Atasözlerine ilgi ve saygı duyarım. Onlara, halkların tecrübesinden süzülen hikmetler olarak bakarım. Avrupa nın siyasal başkentine, Brüksel e gelirken de, bir Belçika atasözü öğrendim. Konuşmama onunla başlamak istiyorum. Belçika atasözü diyor ki: "Irmağı takip eden, Denizi bulur." Her şeyin hızla değiştiği bir dünyada yaşıyoruz. 52 yıl önce, Belçika ve Türkiye arasında bir işgücü anlaşması imzalandı. Sonrasında, binlerce vatandaşımız çalışmak için Belçika ya göç etti. Zaman ırmağı aktı ve bugün, işçi olarak gelen kardeşlerimiz, onların çocukları, Belçika da kendi iş yerlerini açtılar. Belçika da yaşayan 220.000 Türk'ün, sanattan spora, siyasetten ticarete kadar bir çok alanda var olmalarından gurur duyuyoruz. Belçika Türkleri, 2 ülke arasındaki dostluğun, ticaretin ve iyi ilişkilerin gelişmesinde önemli rol oynamaktadırlar. Zaman, yalnız Belçika daki Türklerin durumunu değiştirmedi. Türkiye ve Dünya'yı da değiştirdi. Türkiye, dinamik nüfusu, güçlü ekonomisi ve aktif politikasıyla, bölgenin önemli ülkelerinden birisi oldu. Huzurunuzda hem DEİK Başkan Yardımcısı, hem de MÜSİAD Başkan'ı olarak bulunurken, izninizle, MÜSİAD Müstakil Sanayici ve İşadamları Derneği Hakkı'nda bilgi vermek istiyorum. 26 yıl önce bir grup iş adamı tarafından, gönüllülük esasına göre kurulan derneğimiz, Türkiye'nin en yaygın ve etkin STK larından birisi oldu. Bugün, 11.000'i aşkın üyemizle, yaklaşık 50.000 işletmeyi temsil ediyoruz.

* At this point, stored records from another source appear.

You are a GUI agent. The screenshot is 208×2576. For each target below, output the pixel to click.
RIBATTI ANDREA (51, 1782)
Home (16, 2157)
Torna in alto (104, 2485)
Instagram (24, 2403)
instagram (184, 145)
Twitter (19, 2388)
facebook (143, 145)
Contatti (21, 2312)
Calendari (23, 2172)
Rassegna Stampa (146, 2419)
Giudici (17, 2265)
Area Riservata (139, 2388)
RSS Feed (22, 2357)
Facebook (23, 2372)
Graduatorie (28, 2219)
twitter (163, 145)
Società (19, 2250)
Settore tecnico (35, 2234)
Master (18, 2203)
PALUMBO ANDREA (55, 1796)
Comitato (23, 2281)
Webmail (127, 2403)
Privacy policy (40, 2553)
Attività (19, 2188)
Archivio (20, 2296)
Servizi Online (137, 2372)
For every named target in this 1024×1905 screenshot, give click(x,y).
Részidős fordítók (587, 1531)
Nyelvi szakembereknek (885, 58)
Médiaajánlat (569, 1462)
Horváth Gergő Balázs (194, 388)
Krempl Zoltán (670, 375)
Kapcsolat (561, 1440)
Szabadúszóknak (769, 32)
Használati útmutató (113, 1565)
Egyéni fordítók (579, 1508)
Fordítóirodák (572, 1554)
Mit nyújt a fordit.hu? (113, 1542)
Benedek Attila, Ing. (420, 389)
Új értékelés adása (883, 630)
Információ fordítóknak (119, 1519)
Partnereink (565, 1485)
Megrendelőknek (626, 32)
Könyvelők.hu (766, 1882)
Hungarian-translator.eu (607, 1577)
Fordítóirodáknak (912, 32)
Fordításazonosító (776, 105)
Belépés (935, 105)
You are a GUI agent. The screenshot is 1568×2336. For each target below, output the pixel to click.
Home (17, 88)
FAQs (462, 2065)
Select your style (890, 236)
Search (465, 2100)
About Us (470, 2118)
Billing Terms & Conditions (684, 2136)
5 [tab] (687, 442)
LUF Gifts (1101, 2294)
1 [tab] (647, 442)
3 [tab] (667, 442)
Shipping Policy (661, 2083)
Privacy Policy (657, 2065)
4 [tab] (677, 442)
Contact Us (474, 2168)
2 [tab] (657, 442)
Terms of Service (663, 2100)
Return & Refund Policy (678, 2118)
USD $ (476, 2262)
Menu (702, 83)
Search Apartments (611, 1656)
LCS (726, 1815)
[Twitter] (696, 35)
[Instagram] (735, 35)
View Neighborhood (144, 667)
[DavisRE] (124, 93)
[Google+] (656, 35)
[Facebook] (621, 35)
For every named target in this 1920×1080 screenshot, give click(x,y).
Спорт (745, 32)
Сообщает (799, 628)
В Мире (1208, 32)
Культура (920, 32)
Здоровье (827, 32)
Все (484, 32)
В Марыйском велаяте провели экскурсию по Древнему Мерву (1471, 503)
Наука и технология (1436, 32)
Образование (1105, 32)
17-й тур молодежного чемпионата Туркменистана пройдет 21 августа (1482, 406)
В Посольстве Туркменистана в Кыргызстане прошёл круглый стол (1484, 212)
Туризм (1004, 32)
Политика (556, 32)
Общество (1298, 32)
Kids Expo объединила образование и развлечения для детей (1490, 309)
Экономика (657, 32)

Türkiye'de 86 noktada, Dünya'da, 65 ülkede 168 noktada, Şube, Temsilcilik ve temsilcilerimizle, İş Dünyasına destek oluyoruz. Bütün bu Şube ve Temsilcilikler arasında, siyasi öneme sahip yerlerdeki 6 tanesi, diğerlerinden farklı bir öneme sahip. Bu toplantıyı organize edenler arasında olan, Brüksel Kurumsal Temsilciliğimiz bunlardan birisi. Temsilcimiz Alperen Özdemir kardeşime teşekkür ediyorum. Diğerleri ise, Ankara, Washington DC ve Pekin'de. Eğer son kriz olmasaydı, Moskova da bu listede yerini alacaktı. Umarım fazla gecikmez. Sonraki hedefimiz ise, Addis Ababa. Düzenlediğimiz uluslararası gezi ve fuarlarla, iş dünyasını bir araya getiriyoruz. Geniş katılımlı zirvelerde, ekonominin geleceğini konuşuyoruz. Yaptığımız araştırmalarla, Türkiye ve dünyadaki sosyal hayatın gidişatını analiz ediyoruz. Yayımladığımız raporlarla, geleceğe nasıl hazırlanacağımızı tartışıyoruz. Kısaca, MÜSİAD olarak, üyelerimizle birlikte, ülkemizin ve iş dünyasının geleceğini inşa ediyoruz. Değerli katılımcılar, MÜSİAD ın üzerinde en çok durduğu kavramların başında vizyon geliyor. Kurulduğu dönemde bugünleri öngören MÜSİAD ın, bir diğer anlamı da vizyondur. Vizyon, beynimizdeki gözdür. Geleceği görebilme ve ona hazırlanma yetisidir. Vizyon, bulunduğumuz yerden zaman ırmağını takip edebilmek, döküleceği denizi tahmin edebilmektir.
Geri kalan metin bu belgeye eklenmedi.